Bruno Hoffmann (15 September 1913 – 11 April 1991) was a German glass harpist. Hoffmann is widely acknowledged as the virtuoso who reanimated contemporary interest in the glass harp and glass harmonica.

Bruno Hoffmann was born in Stuttgart, Germany, the son of a church music director. He was trained in piano and organ playing, but on encountering the "musical glasses" at age 16, his lifelong devotion to resurrecting this unearthly beauty was begun. He discovered and mastered the old repertoire for glass harp by Wolfgang Amadeus Mozart, Johann Friedrich Reichardt, Karl Leopold Röllig, Johann Abraham Peter Schulz, Johann Gottlieb Naumann and others, and also inspired several modern composers to write new works for him.

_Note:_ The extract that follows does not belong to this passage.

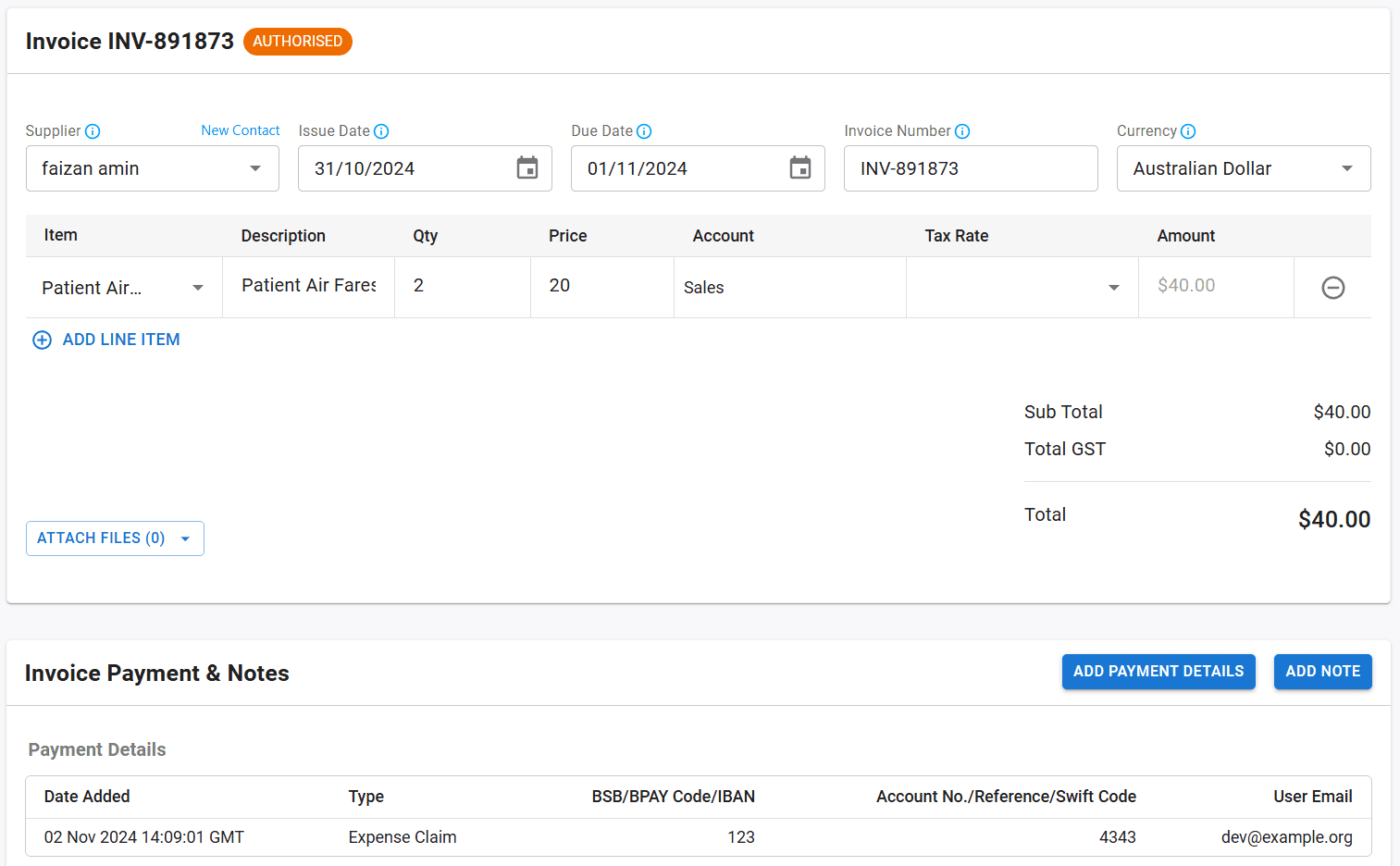The image size is (1400, 866).
Task: Remove the Patient Air Fares line item
Action: click(x=1333, y=287)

He was the author of the Glasharmonika article in the German music encyclopedia Musik in Geschichte und Gegenwart. He designed and built his own instrument beginning in 1929 (aged 16), consisting of a set of wine glasses mounted in a wooden box, whose rims were rubbed to produce the tone. He appeared all over Germany and the British Isles, performing solo and with various chamber and orchestral ensembles, and during his lifetime was featured on innumerable radio and television broadcasts and several recordings (including Federico Fellini's Casanova).

Hoffmann also appeared in several films, including a Benjamin Franklin documentary. He is also featured in the original score by Jack Nitzsche on the soundtrack of The Razor's Edge. He died in Stuttgart in 1991, aged 77.